London Verhandlungserfolge sind eine süße Frucht, die allerdings schnell einen bitteren Nachgeschmack hinterlassen kann. Dies ist eine Erkenntnis, die nun auch David Cameron macht. Am Wochenende ließ sich der britische Premierminister nach dem Kompromiss in Brüssel noch als mannhafter Sieger feiern und trommelte mit breiter Brust für eine Entscheidung für den EU-Verbleib, wenn die Briten am 23. Juni über die historische Frage abstimmen, ob sie als erstes Land freiwillig aus der Gemeinschaft ausscheiden wollen.

Doch inzwischen dürfte Cameron schmerzhaft bewusst geworden sein, wie riskant sein politisches Spiel ist. Denn mit Boris Johnson, dem ungemein beliebten Bürgermeister von London, als neuem Anführer der Brexit-Kampagne haben die Gegner der EU-Zugehörigkeit nun endlich das bekommen, was ihnen bisher fehlte: einen eloquenten und beliebten Politiker an ihrer Spitze, der sich offen gegen den eigenen Parteichef stellt – und der ein politisches Schwergewicht ist.

Es ist ein gefährliches Zerwürfnis – das weit über die konservative Partei hinaus an Bedeutung hat. Denn für die Debatte auf der Insel kann das nichts Gutes bedeuten. Viele Briten werden nun den Eindruck gewinnen, sie stimmten nicht nur über die EU-Mitgliedschaft, sondern auch über den nächsten Premier ab. Denn die Unterstellung ist nicht weit hergeholt, dass es, wie dem Premier, auch Johnson in der Debatte nicht allein um die Sache, sondern vor allem um Machtfragen geht.

Das Kalkül dabei ist klar: Scheitert Cameron mit dem EU-Referendum, dürften seine Tage in der Downing Street No. 10 gezählt sein, auch wenn der Premier diese Vorstellung wortreich von sich weist. Doch wäre Johnson als erfolgreicher Triumphator einer Brexit-Kampagne seinem großen Ziel einen großen Schritt näher gekommen: Cameron als Premier nachzufolgen.

Wird eine Volksabstimmung, die er eigentlich nie wollte, Cameron nun zum Verhängnis? Es könnte die bittere Pointe eines britischen Machtkampfes sein, bei dem das Drama um die EU von Anfang an vor allem für die heimische Kulisse inszeniert worden war. Schon 2005 in Blackpool, als Cameron überraschend Parteichef wurde, war sein Versprechen, seine Partei in Brüssel aus dem Verbund der europäischen konservativen Parteien zu führen, vor allem ein Geschenk an die parteiinternen Euroskeptiker.

■ **Ausgangsmaterial**:
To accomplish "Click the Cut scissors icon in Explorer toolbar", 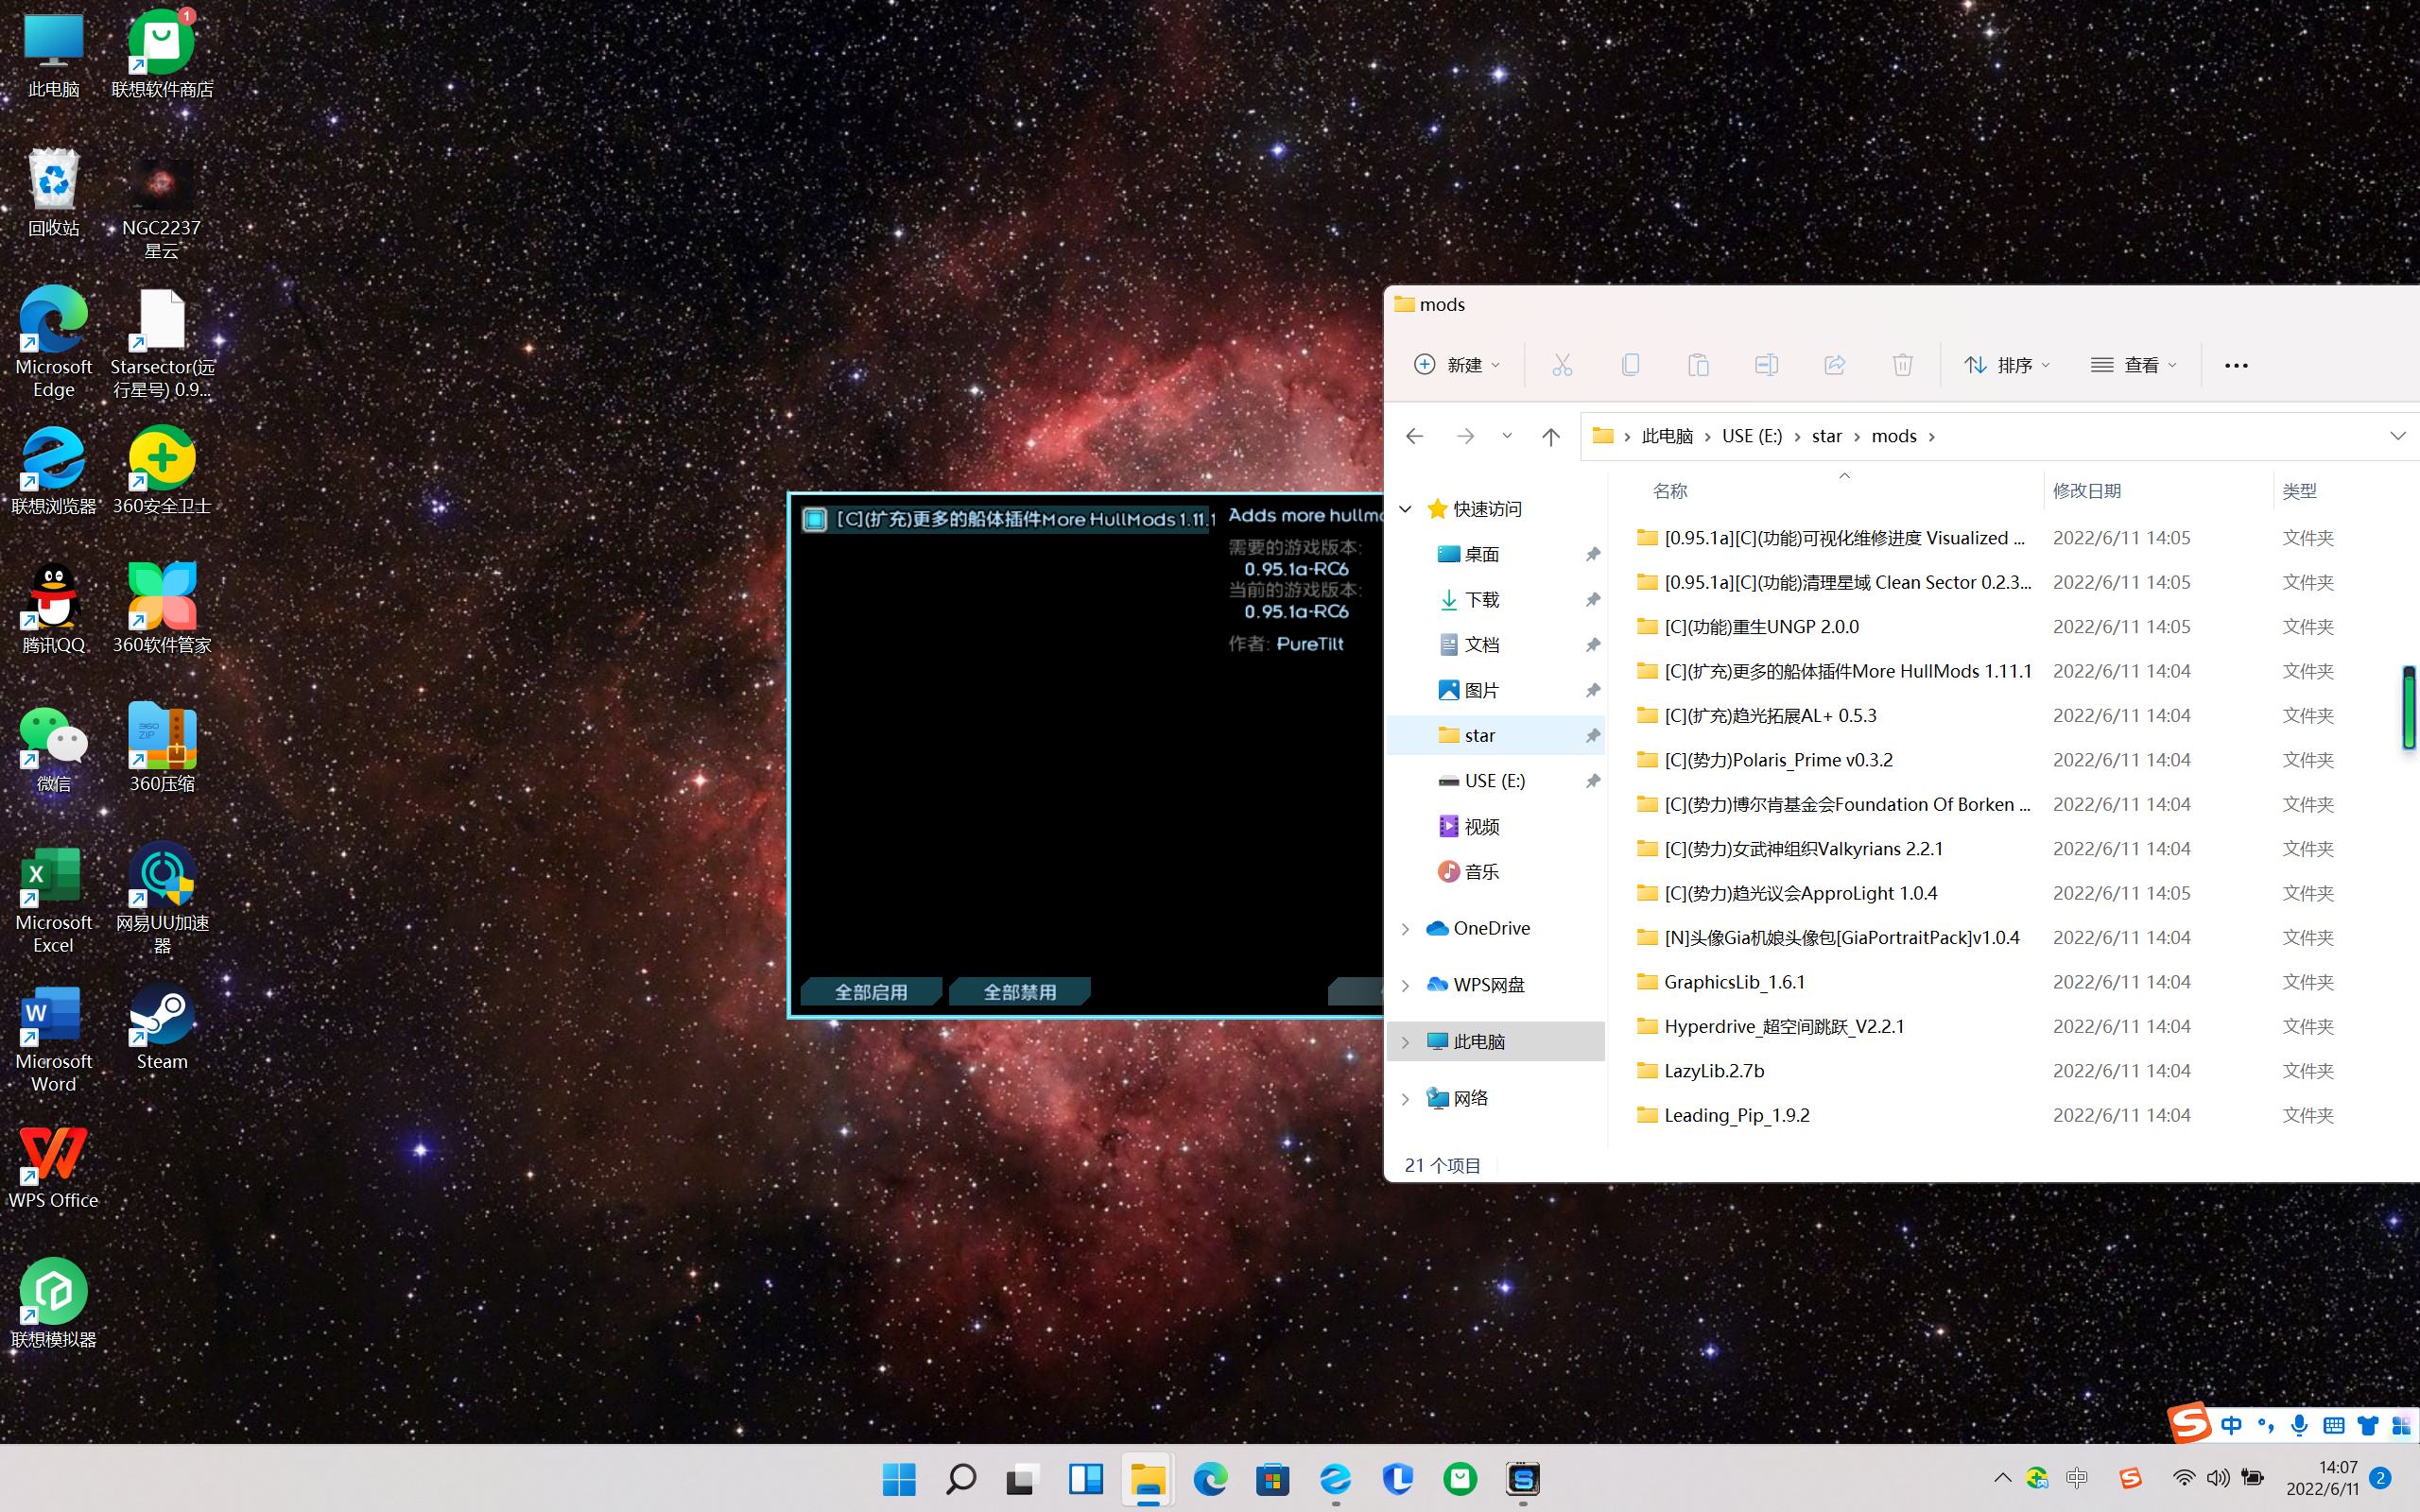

■ **Aufgaben**:
A - Schreib den Abschnitt aus dem Text über Camerons EU-Referendum noch einmal ab. Er beginnt mit den Worten, in denen „Wird eine Volksabstimmung, die“ steht, und endet mit „die parteiinternen Euroskeptiker.“. Benenne dabei „Blackpool“ in „Manchester“ um.
B - Führe den Text über Camerons EU-Referendum dort weiter, wo er aufhört.
Das Material braucht man hier nicht.

■ **Antworten**:
A -
Wird eine Volksabstimmung, die er eigentlich nie wollte, Cameron nun zum Verhängnis? Es könnte die bittere Pointe eines britischen Machtkampfes sein, bei dem das Drama um die EU von Anfang an vor allem für die heimische Kulisse inszeniert worden war. Schon 2005 in Manchester, als Cameron überraschend Parteichef wurde, war sein Versprechen, seine Partei in Brüssel aus dem Verbund der europäischen konservativen Parteien zu führen, vor allem ein Geschenk an die parteiinternen Euroskeptiker.

B -
Auch 2013, als er sich gezwungen sah, ein Referendum über die EU-Mitgliedschaft in Aussicht zu stellen, war das vor allem der Versuch, die internen Kritiker zu besänftigen. Es ist ein Mangel an Leidenschaft für Europa und diese Haltung müsste Cameron rasch ändern. Denn ihm bleibt bis Sommer nicht viel Zeit, um das Versäumte noch aufzuholen – vor allem, wenn er gegenüber dem begnadeten Rhetoriker Johnson bestehen muss.


Der Riss in Camerons Regierungspartei

Einfach wird die Überzeugungsarbeit für Cameron in den nächsten Monaten deshalb nicht. Zumal der tiefe Riss in dieser für Europa existenziellen Frage sich nicht nur durch die britische Bevölkerung, sondern auch durch die eigene Regierungspartei zieht.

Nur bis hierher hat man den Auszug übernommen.